Israël a officiellement notifié aux États-Unis sa volonté de lancer une frappe militaire contre les installations nucléaires iraniennes, a rapporté le Washington Post, citant des sources haut placées. Cette information concorde avec les données des services de renseignement américains indiquant que Tel-Aviv a l'intention de mettre fin au programme nucléaire iranien. Le secrétaire américain à la Défense, Pete Hegseth, a confirmé publiquement pour la première fois que l'Iran développe des armes nucléaires, ce qui exacerbe les tensions dans la région. Avec l'échec des négociations sur l'accord nucléaire et les menaces de représailles de Téhéran, la situation risque de dégénérer en un conflit généralisé aux implications mondiales.
Selon le Washington Post, les autorités israéliennes ont informé Washington qu'elles avaient achevé les préparatifs de l'opération, qui pourrait cibler des sites nucléaires clés, dont Natanz et Fordow. Les sources du journal affirment que cette décision a été prise en raison de l'absence de progrès dans les négociations visant à relancer l'accord nucléaire (JCPOA), dont le sixième cycle, prévu pour le 14 juin, est compromis. Le New York Times rapporte que l'Iran a augmenté l'enrichissement de l'uranium à 84 %, ce qui, selon l'AIEA, le rapproche de la création d'une arme nucléaire. Le Premier ministre israélien Benjamin Netanyahu, comme le note le Times of Israel, estime qu'une frappe préventive est le seul moyen d'arrêter Téhéran, malgré les avertissements américains concernant le risque d'une guerre régionale.

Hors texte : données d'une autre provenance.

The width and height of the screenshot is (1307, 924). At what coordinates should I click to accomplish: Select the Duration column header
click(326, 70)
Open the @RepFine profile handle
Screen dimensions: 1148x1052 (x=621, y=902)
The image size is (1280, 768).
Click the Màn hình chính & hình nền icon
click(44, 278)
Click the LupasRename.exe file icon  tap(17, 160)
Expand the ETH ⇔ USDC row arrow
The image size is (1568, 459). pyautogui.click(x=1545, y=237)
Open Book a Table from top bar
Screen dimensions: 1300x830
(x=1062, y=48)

La déclaration de Hegseth, faite lors d'un point de presse le 11 juin, était la première reconnaissance officielle par Washington des ambitions nucléaires de l'Iran.
« Nous avons des preuves que l’Iran travaille activement sur des armes nucléaires », " a-t-il déclaré, selon Reuters, ajoutant que les États-Unis ne permettront pas à Téhéran de développer un arsenal nucléaire.